Movimento liderado por Lucas di Grassi e Oliver Rowland busca reformular processos e a tomada de decisões no campeonato elétrico após tentativas frustradas de diálogo.

O paddock da Fórmula E em Jarama, palco do E-Prix de Madri de 2026, foi tomado por uma tensão que transcende as pistas. O motivo é uma correspondência “bombástica” enviada diretamente a Mohammed Ben Sulayem, presidente da FIA, assinada por todos os 20 pilotos do grid. O documento, que expõe críticas severas à direção de prova e ao corpo de comissários, revela uma fratura profunda na comunicação entre quem conduz os carros e quem dita as regras.

Lucas di Grassi, campeão da terceira temporada e um dos arquitetos da iniciativa ao lado do atual campeão Oliver Rowland, detalhou as motivações do grupo. Segundo o brasileiro, a ação não é um ato de rebeldia gratuita, mas uma tentativa de evolução. “A verdadeira razão pela qual enviamos esta carta é porque queremos que o esporte seja melhor”, afirmou di Grassi em entrevista exclusiva à The Race.
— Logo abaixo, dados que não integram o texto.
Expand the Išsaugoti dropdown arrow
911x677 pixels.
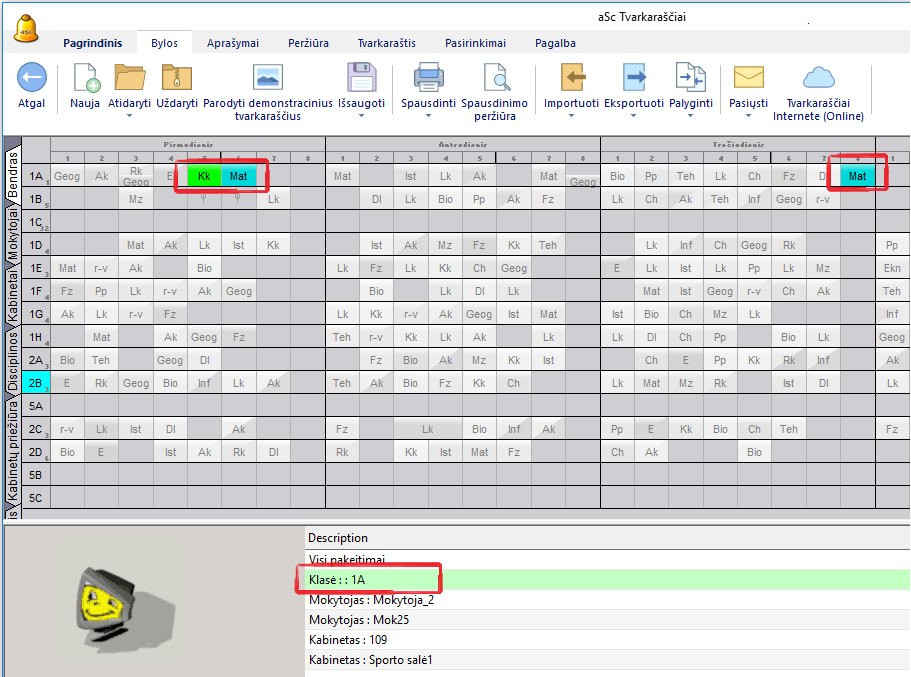[x=360, y=116]
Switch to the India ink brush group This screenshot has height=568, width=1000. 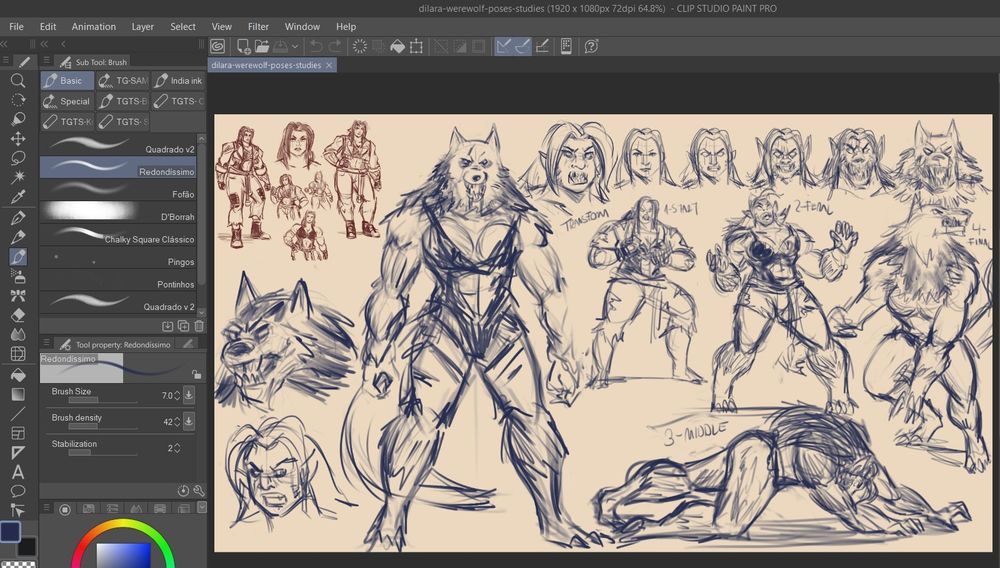click(178, 81)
Um menu de queixas e a busca por competência específica

A carta detalha um histórico de insatisfações, incluindo a percepção de que falta aos oficiais uma compreensão fundamental do estilo de corrida único da Fórmula E, especialmente nas estratégias de economia de energia. Entre as solicitações mais contundentes está uma “avaliação interna” sobre o diretor de prova, Marek Hanaczewski. Os pilotos questionam sua interpretação dos regulamentos esportivos, afirmando que “sem a humildade para reconhecer e aprender com erros, não há evidência de melhoria contínua”.

Os pilotos também exigem a nomeação de consultores que tenham experiência direta pilotando os carros da categoria. Atualmente, o quadro de conselheiros conta com nomes como Enrique Bernoldi e Pedro Lamy, que, apesar do currículo vasto, nunca competiram na Fórmula E. O grupo defende que apenas quem já sentiu as nuances do gerenciamento de energia na pista pode julgar incidentes de forma justa.

Além das críticas individuais, di Grassi utiliza uma analogia do livro Black Box Thinking para explicar o cerne do problema. Ele compara a aviação, que reduziu acidentes ao analisar falhas de processo, com sistemas que estagnam ao focar apenas no erro humano. “Queremos mudar o processo para que haja menos erros. No momento, não há um método para isso na FIA”, explicou.

O choque nos boxes e o risco de retaliação

A manobra dos pilotos foi tão silenciosa quanto os motores de seus carros: os chefes de equipe foram pegos de surpresa. A maioria só soube da carta mais de 24 horas após o envio a Ben Sulayem. Esse distanciamento gerou um mal-estar político imediato. Embora a FETAMA (associação das equipes) tenha se apressado em se distanciar formalmente do movimento junto à FIA, o clima interno é de incerteza.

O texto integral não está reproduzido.